8 Sans contester la nécessité de chiffrer les conclusions de l’appel en cause, (cf. ATF 142 III 102 c. 3, 5 et 6, note sous art. 82 al. 1 et 2), le recourant a aussi tenté, en vain, de soutenir qu’il était trop tard, au stade de l’appel, pour déclarer irrecevable sa demande non chiffrée. Cependant, il n’a pas contesté la bonne foi du défendeur, qui n’a soulevé cette objection qu’en appel – ce qui aurait pu poser question, le TF rappelant à cet égard sa jurisprudence relative au devoir de réaction, qui proscrit une réaction tardive (TF 5A_75/2018 du 18.12.2018 c. 2.3, note sous art. 52, B.a. ; v. ég. TF 5A_347/2018 du 26.10.2018 c. 3.2 et 3.2.4, note sous art. 60, A.a.a., s’agissant de l’invocation de l’invalidité d’une autorisation de procéder au stade des plaidoiries finales). Il ne s’en est pris qu’à la démarche du juge d’appel. A cet égard, le TF souligne à juste titre qu’une condition de recevabilité doit être examinée d’office (art. 60 CPC), d’autant qu’en l’espèce, la cour d’appel est la première instance à avoir statué sur l’appel en cause. En outre, il relève que l’appelant en cause ne peut pas invoquer la protection de sa confiance, dès lors que la décision d’admissibilité de l’appel en cause ne lie pas le tribunal, ni le juge d’appel, quant à la recevabilité de cette demande ; le fait que le premier juge ait ordonné un échange d’écritures et administré des preuves ne suffit pas non plus à créer une situation de confiance en faveur de l’appelant, en ce qui concerne l’exigence de conclusions chiffrées. 

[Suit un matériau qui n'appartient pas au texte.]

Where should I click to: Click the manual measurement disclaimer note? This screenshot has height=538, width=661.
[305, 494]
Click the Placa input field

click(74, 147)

9 En l’espèce, la décision d’irrecevabilité de la demande d’appel en cause, intervenue au stade de l’appel, a pour conséquence que ce procès d’appel en cause, introduit en 2011, a été mené en vain. La décision d’irrecevabilité n’ayant d’autorité de chose jugée que sur la question de recevabilité tranchée, l’appelant en cause – qui a succombé dans la cause principale, cf. c. 2 et 3 de l’arrêt – peut certes encore réintroduire sa demande contre l’appelé en cause, dans une procédure indépendante, en y présentant cette fois des conclusions chiffrées – à moins que sa prétention ne soit soumise à un délai péremptoire, entre-temps écoulé. Il devra cependant supporter les frais de la procédure d’appel en cause. En outre, dans le nouveau procès, la décision prononcée dans le procès principal et les éléments de preuve recueillis dans la précédente procédure ne pourront pas être opposés au défendeur, dans la mesure où il n’a pas été partie à la procédure principale (cf. ATF 142 III 271 c. 1.1, note sous art. 81 al. 1). Il en résulte qu’il faut certes recommander  à l’appelant en cause de chiffrer en principe d’emblée ses conclusions, même s’il ignore encore le montant exact auquel il sera condamné dans le procès principal (sur les cas où ces conclusions peuvent ne pas être chiffrées, cf.  ATF 142 III 102 c. 3.1 – 3.2, note sous art. 82 al. 1 et 2). Cependant, même dans ce cas, il s’expose encore à devoir supporter les frais de la procédure d’appel en cause, si la demande principale est rejetée (ATF 143 III 106 c. 5.3, note sous at. 82 al. 3). Dans ces conditions, il semble plus prudent de se contenter d’une dénonciation d’instance, au sens des art. 78 ss CPC. Les bénéfices d’un procès unique sont certes perdus, du moins si le dénoncé ne réagit pas à la dénonciation (v. art. 79 CPC), mais la décision prononcée dans le procès principal est en principe opposable au dénoncé, quelle qu’ait été sa réaction à la dénonciation (art. 80 cum art. 77 CPC) et des risques importants concernant les frais peuvent être évités.